И мудрец, как известно, ответил: «Время самое важное — одно настоящее, потому что в нем одном человек властен над собой.
Человек самый важный тот, с кем в эту минуту имеешь дело, потому что никто не может знать, будет ли он еще иметь дело с каким-либо другим человеком.
Дело же самое важное то, чтобы быть в любви с этим человеком…» Разумеется, мудрец Толстого имел в виду деятельную любовь.

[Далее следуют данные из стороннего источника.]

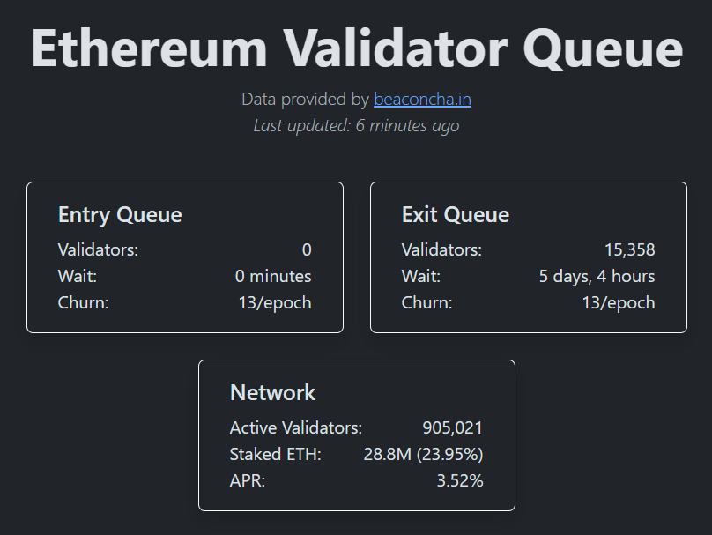Select the Entry Queue wait time value

[x=273, y=276]
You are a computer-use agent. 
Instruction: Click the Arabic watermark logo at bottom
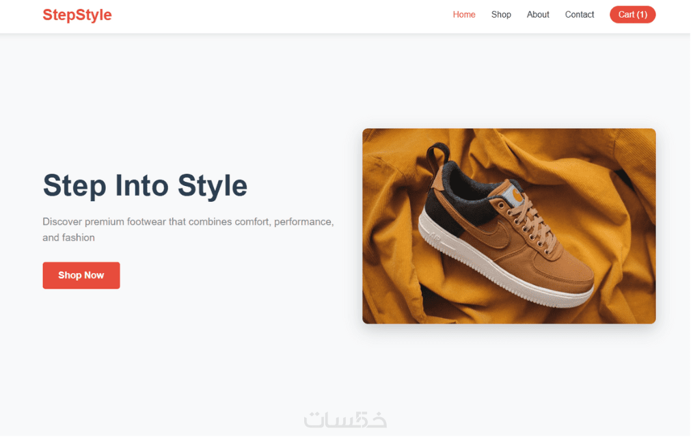click(x=345, y=420)
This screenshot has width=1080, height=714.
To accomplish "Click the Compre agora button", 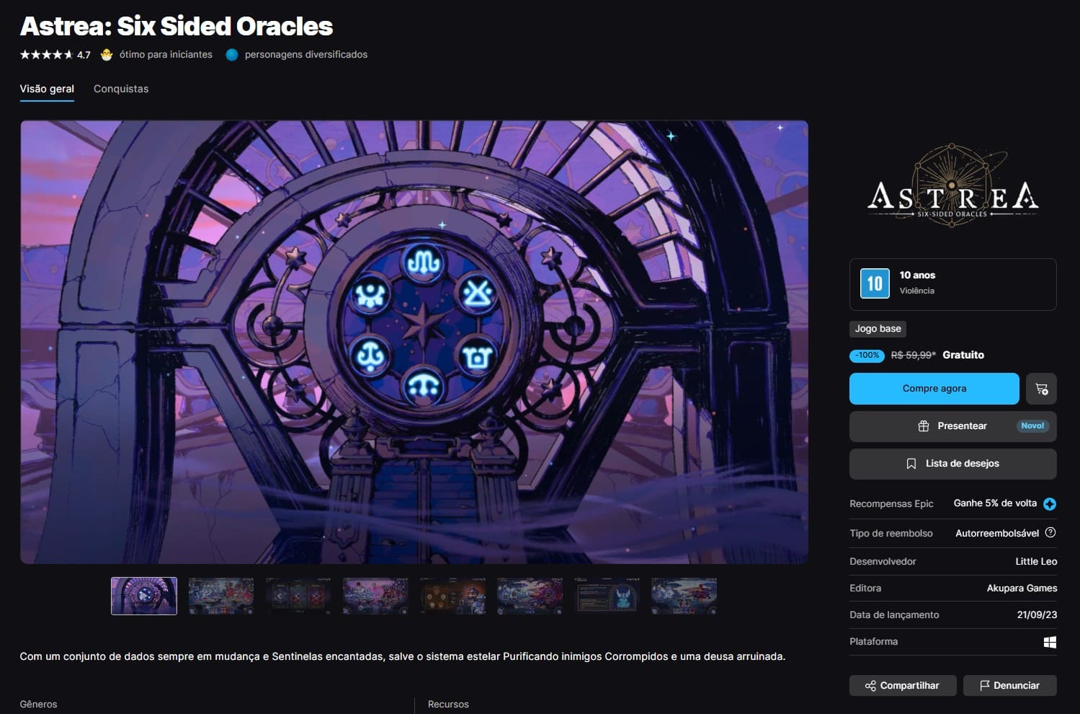I will click(x=934, y=389).
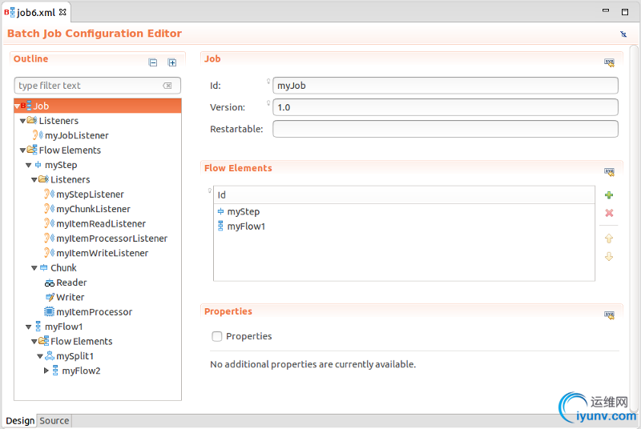Collapse the Chunk tree node
The image size is (641, 429).
34,268
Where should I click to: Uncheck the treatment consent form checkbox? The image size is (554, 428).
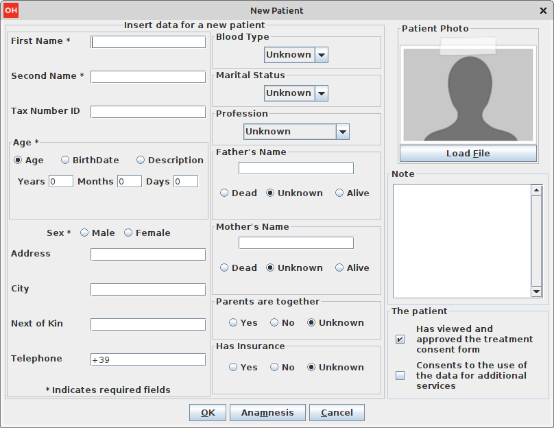point(400,340)
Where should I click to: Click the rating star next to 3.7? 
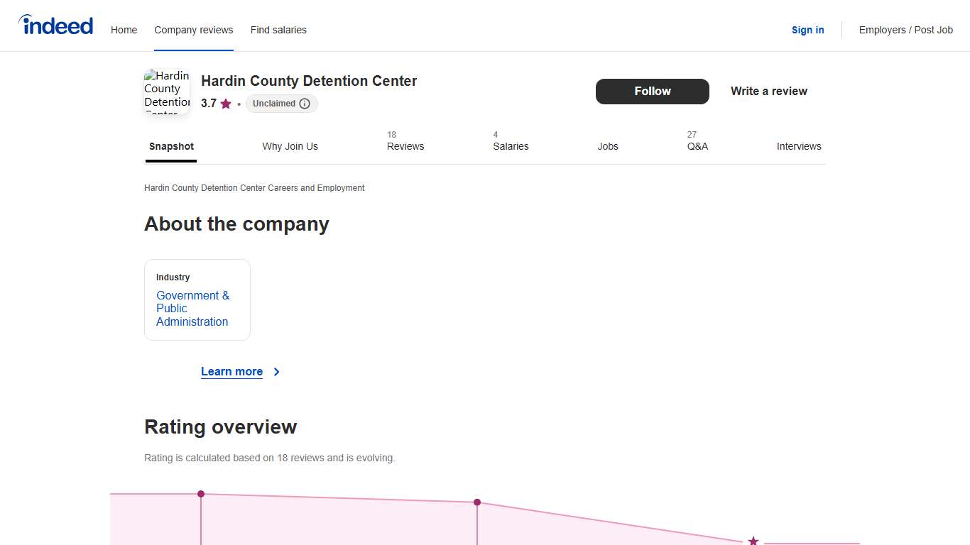click(226, 104)
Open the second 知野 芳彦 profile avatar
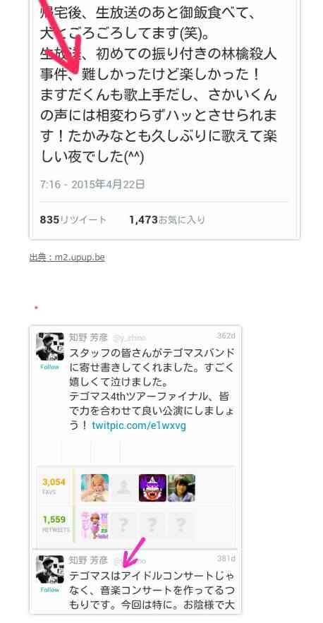Screen dimensions: 323x623 click(49, 569)
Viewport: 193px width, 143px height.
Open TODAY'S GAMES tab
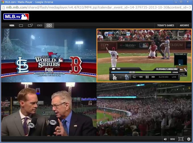[166, 26]

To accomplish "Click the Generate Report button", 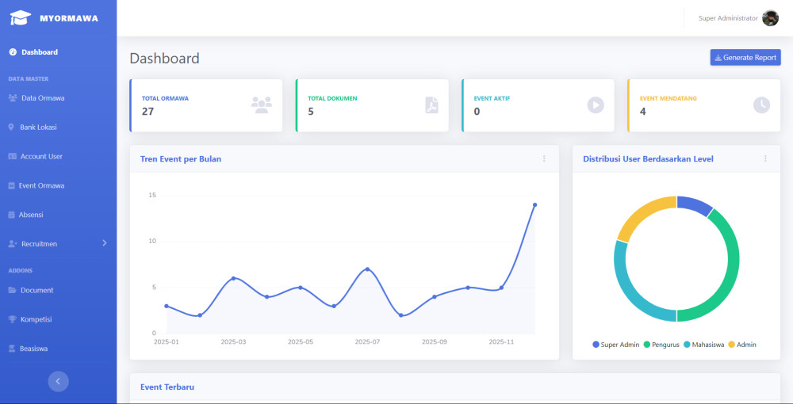I will (745, 58).
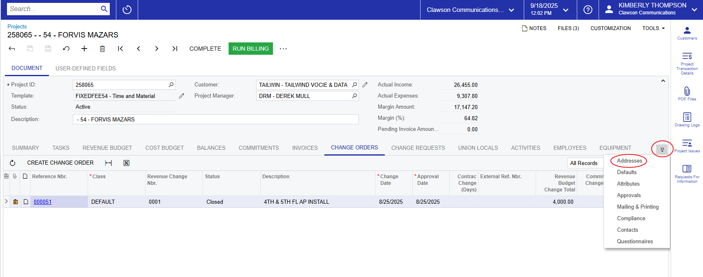This screenshot has height=277, width=703.
Task: Add a new record with plus icon
Action: click(x=84, y=49)
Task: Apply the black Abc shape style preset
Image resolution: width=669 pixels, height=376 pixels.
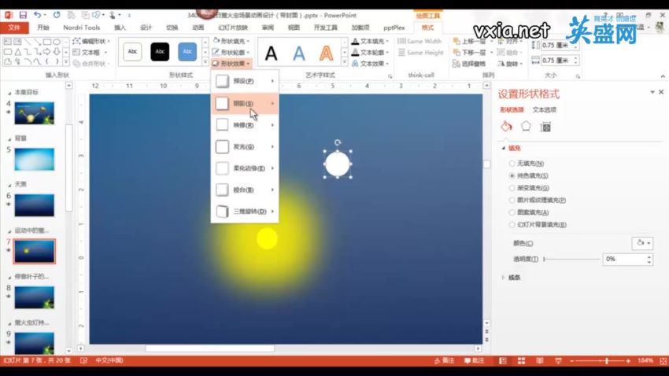Action: coord(160,51)
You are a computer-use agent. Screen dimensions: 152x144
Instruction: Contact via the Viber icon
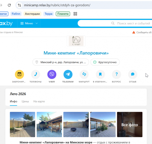[52, 74]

Опасен, я думаю, не душевный холод — к тому же в чистом и цельном, так сказать, «арктическом состоянии» встречается он крайне редко, — гораздо опаснее в реальной, обладающей современным ритмом жизни душевная рассредоточенность, которая каждому уделяет по крохе, никого не делая счастливым.
Е. Кузьмина-Караваева
Мне хочется, чтобы когда-нибудь написали книгу о женщинах, которым посвящали стихи великие поэты. О красавице Лесбии, жившей две тысячи лет назад в Риме и сводившей с ума поэта Катулла. Он писал ей в одном из стихотворений: «…обманутым сердцем можно сильнее хотеть, но невозможно любить», — открыв тем самым новые, до сих пор малоисследованные материки в человеческом сердце. О Лауре из Авиньона, которой Петрарка посвящал сонеты и канцоны двадцать лет при ее жизни и еще десять лет после ее смерти. Уже шестидесятипятилетним человеком в годовщину первой встречи с Лаурой — спустя сорок два года! — он достал рукопись давным-давно написанного сонета и заново его переписал: «…в год тысяча трехсот двадцать седьмой, в апреле, в первый час шестого дня, вошел я в лабиринт, где нет исхода».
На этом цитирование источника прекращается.